The OCaml project has two benchmark suites. One is Sandmark and the other is the ocurrent bench. The OCaml developers would like to have better support for triggering and reporting these benchmarks, and we have discussed some plans with Tarides engineers Shakthi Kanan, Puneeth Chaganti, and Riku Silvola.

Currently, the way of running Sandmark is to edit a configuration file in https://github.com/ocaml-bench/sandmark-nightly-config, to point to a branch that will then be tested every night. There is no reporting mechanism beyond the Sandmark dashboard itself, and developers use screenshots to report results to PR discussions. The ocurrent bench already has support for triggering a bench on a PR with a label and reporting the results as a status check to GitHub, using the ocaml-benchmarks GitHub app. While this could be improved as well, the priority is first to get something for Sandmark.

Given information:
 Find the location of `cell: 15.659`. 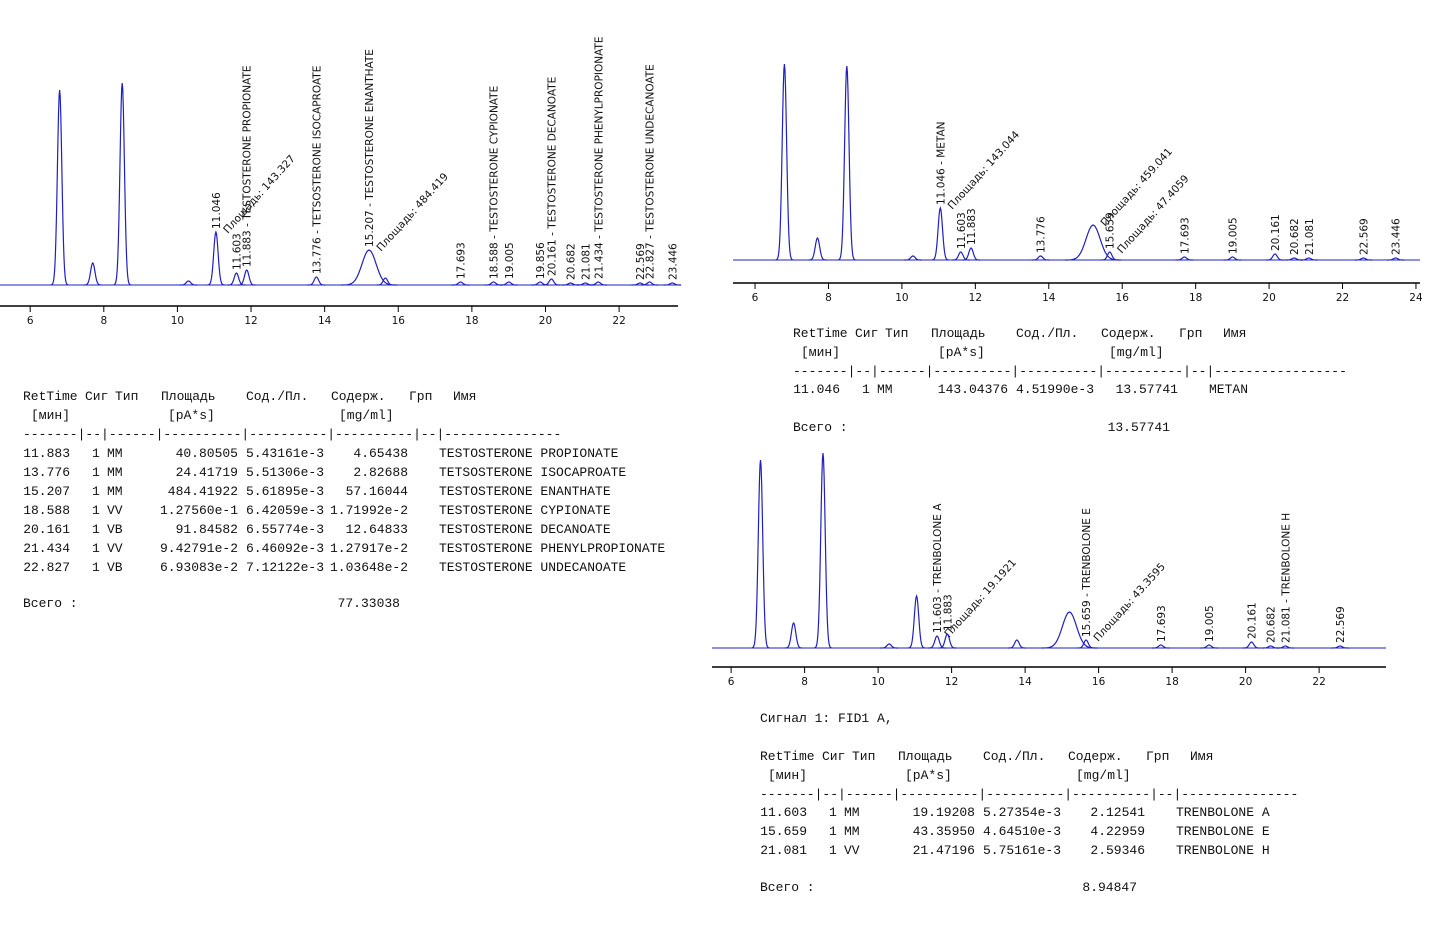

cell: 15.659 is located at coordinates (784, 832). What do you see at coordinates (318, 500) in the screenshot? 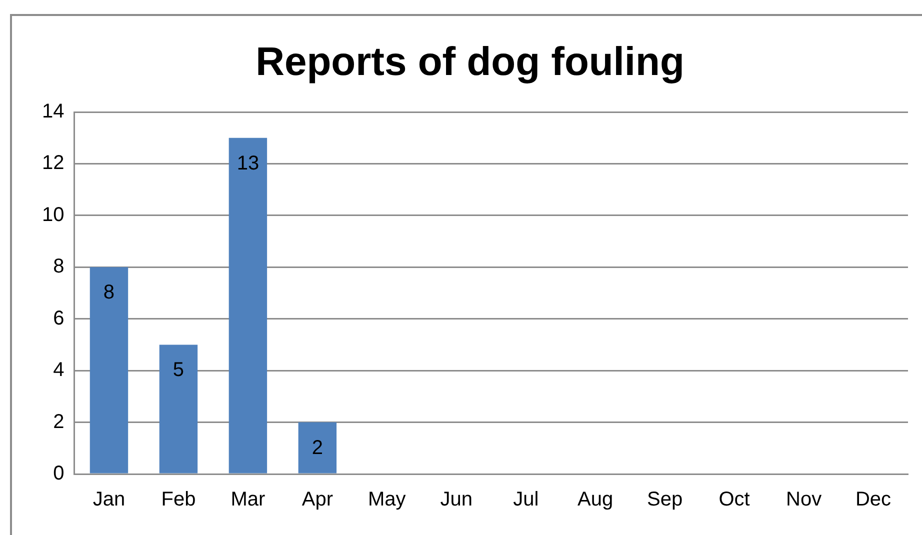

What needs to be done: Return everything from "The OCaml project" down to "and Riku Silvola." in the passage on OCaml benchmarking above, copied word for word.

Result below:
The OCaml project has two benchmark suites. One is Sandmark and the other is the ocurrent bench. The OCaml developers would like to have better support for triggering and reporting these benchmarks, and we have discussed some plans with Tarides engineers Shakthi Kanan, Puneeth Chaganti, and Riku Silvola.